Anonymous wrote:Anonymous wrote:Anonymous wrote:Anonymous wrote:Every person who reproduces, men too, in their forties actively and willfully ignores the health risks and repercussions (mother and child) of doing so. As does every woman over the age of 35 who gets pregnant. That doesn’t mean they aren’t going to do it, it just requires a very special type of arrogance to do so.
Sorry you had your kids in you twenties and missed out on a bunch of fun. But excuse me while I have my cake and eat it too!
+1. And Miss High and Mighty is suggesting that people who have kids after 35(!) are “arrogant” ? Self awareness much? I assume that some young guy who didn’t know any better married her at 24 and knocked her up at 25, and now she thinks that she’s superior because of this. It’s not exactly a huge personal accomplishment, so get over yourself, lady.
There is a lot of evidence that it’s risky, I’m not making that up. So, for well educated people who generally trust scientific evidence, it is A KNOWN risk factor to put off having kids. Willfully ignore these stats seems very arrogant to me. You are saying, “yeah, all the science is saying it’s a bad idea, but I’ll do it anyway, because I’m just THAT awesome!” And no, I don’t need to get laid nor did I have kids in my 20s nor did I get knocked up.

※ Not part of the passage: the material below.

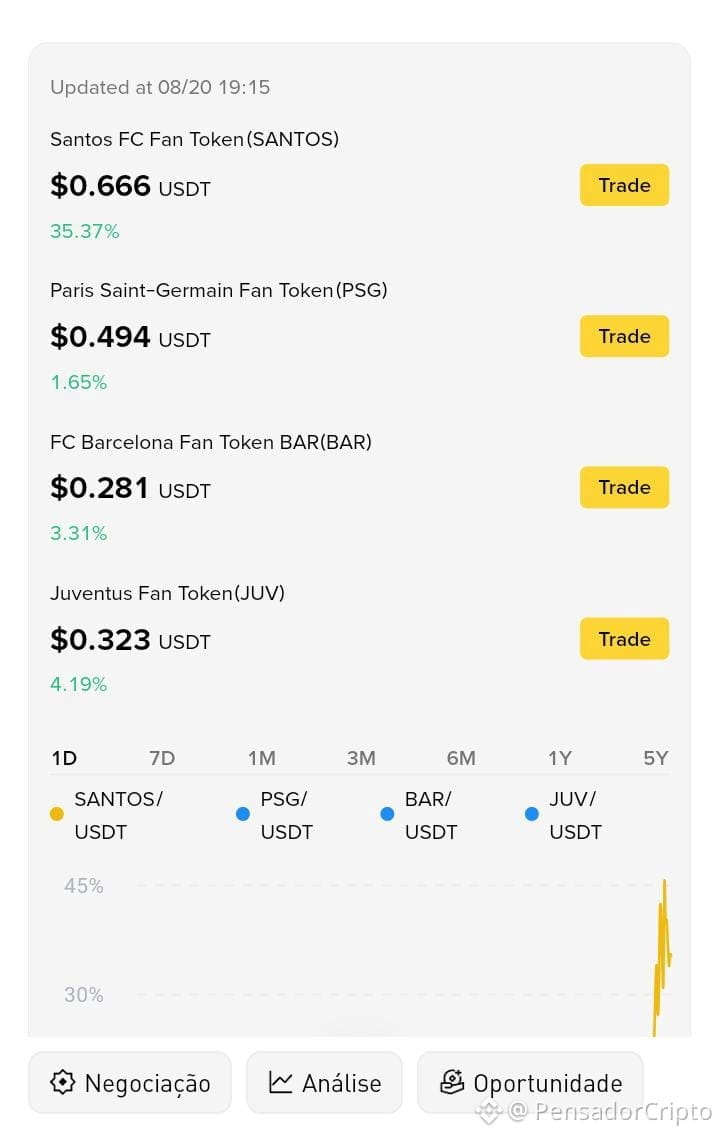Image resolution: width=720 pixels, height=1136 pixels.
Task: Select the 1D chart range tab
Action: [64, 758]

I just Do not understand why well-educated people who can understand basic reproductive science, time, economics, etc. wait around until their junk essentially goes bad to have kids. Unless you get really unlucky, finding a good partner, establishing a career, saving money, getting a graduate degree, AND having fun is all completely doable in your 20s. There is no good reason to wait until your forties to start having children. To me, it is unfair to your children - they have increased health risks, as do you, and you will be firmly middle aged before they hit middle school. Ask anyone who had old parents growing up, it kind of sucks. And it’s completely avoidable.

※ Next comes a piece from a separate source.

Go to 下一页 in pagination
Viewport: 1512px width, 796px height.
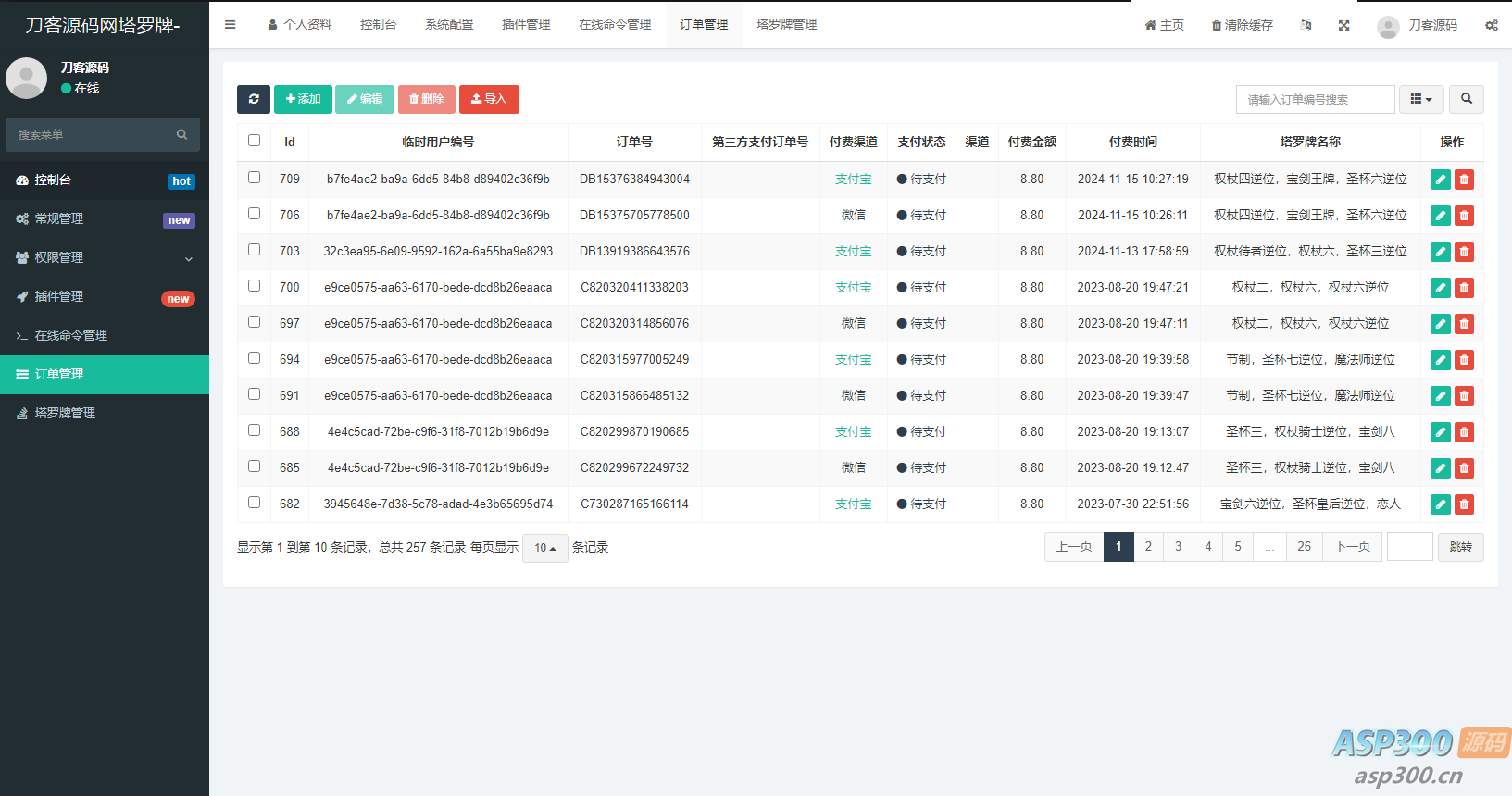click(1352, 547)
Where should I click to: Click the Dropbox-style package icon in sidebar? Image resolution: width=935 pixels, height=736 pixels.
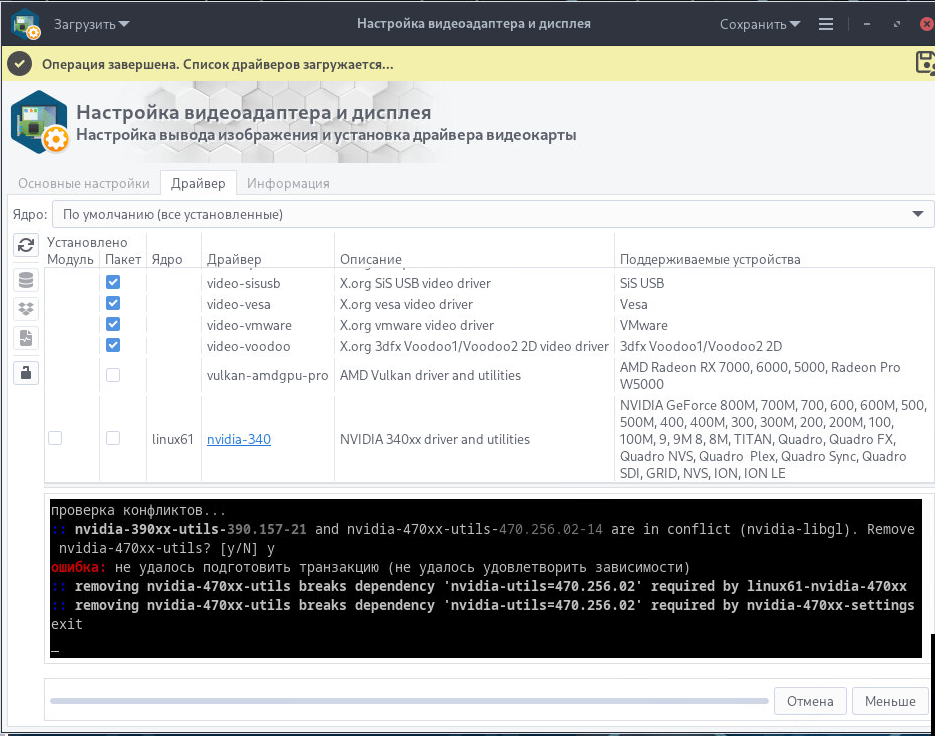[26, 309]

Anonymous wrote:Anonymous wrote:Anonymous wrote:Anonymous wrote:Anonymous wrote:Anonymous wrote:Because you have young kids now and feel you are old and busted, you want all of society to avoid your mistake? There is something seriously wrong with your thinking. I definitely don’t want my DD having kids until she gets to enjoy her own life first.
Yeah but if everyone does this, then no one gets to know their grandkids and vice versa. And lots of adults in their 40s-50's end up losing their parents - my own parents were in their 60's when their parents started dying. You have to wonder whether it's worth the trade off. Isn't it really family and relationships that life is all about?

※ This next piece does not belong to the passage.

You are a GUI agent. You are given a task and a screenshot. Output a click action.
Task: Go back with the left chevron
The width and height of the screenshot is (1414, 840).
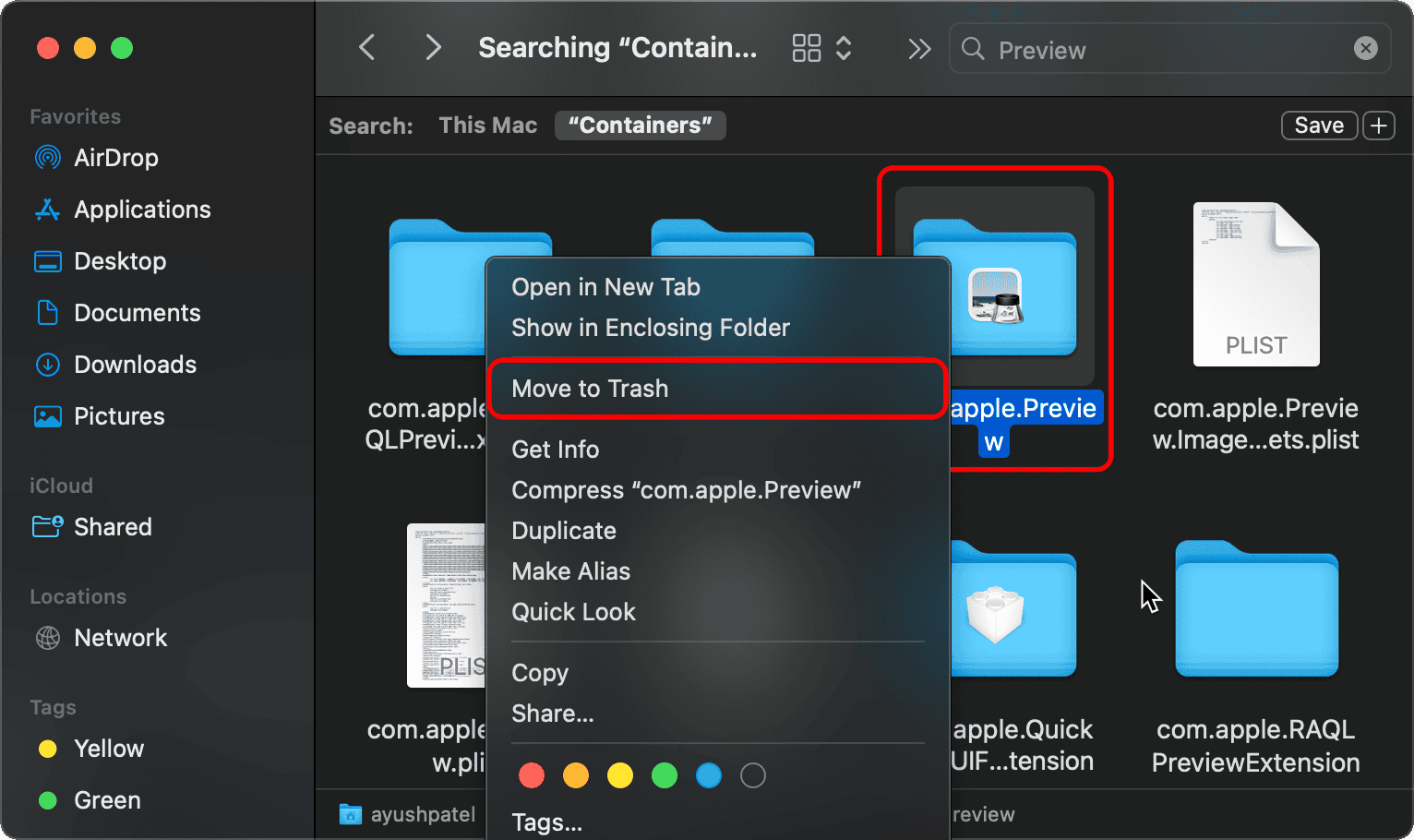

I dunno, people are living longer these days and are healthier at older ages. Some people suggest the healthiest boomers could potentially live up to 120. My dad in particular is freaking out about saving enough for retirement because his grandmother lived until 100 between those genes, modern medicine and his pretty healthy, active lifestyle, he'll probably live for a while.
Yeah — I’m not seeing that. I’m seeing people in their 40’s and 50’s dropping like flies from terrible cancers . Our environment is filled with carcinogenic crap thanks to capitalism and I don’t see this abating anytime soon.
Dropping like flies? Sounds like you need to call the experts![]()
I don’t think that most people in this age group are “dropping like flies.” I think that this PP once posted on a job thread that someone shouldn’t go back to school in their 50s because all of PPs friends were dying by that age and therefore we should all expect to too.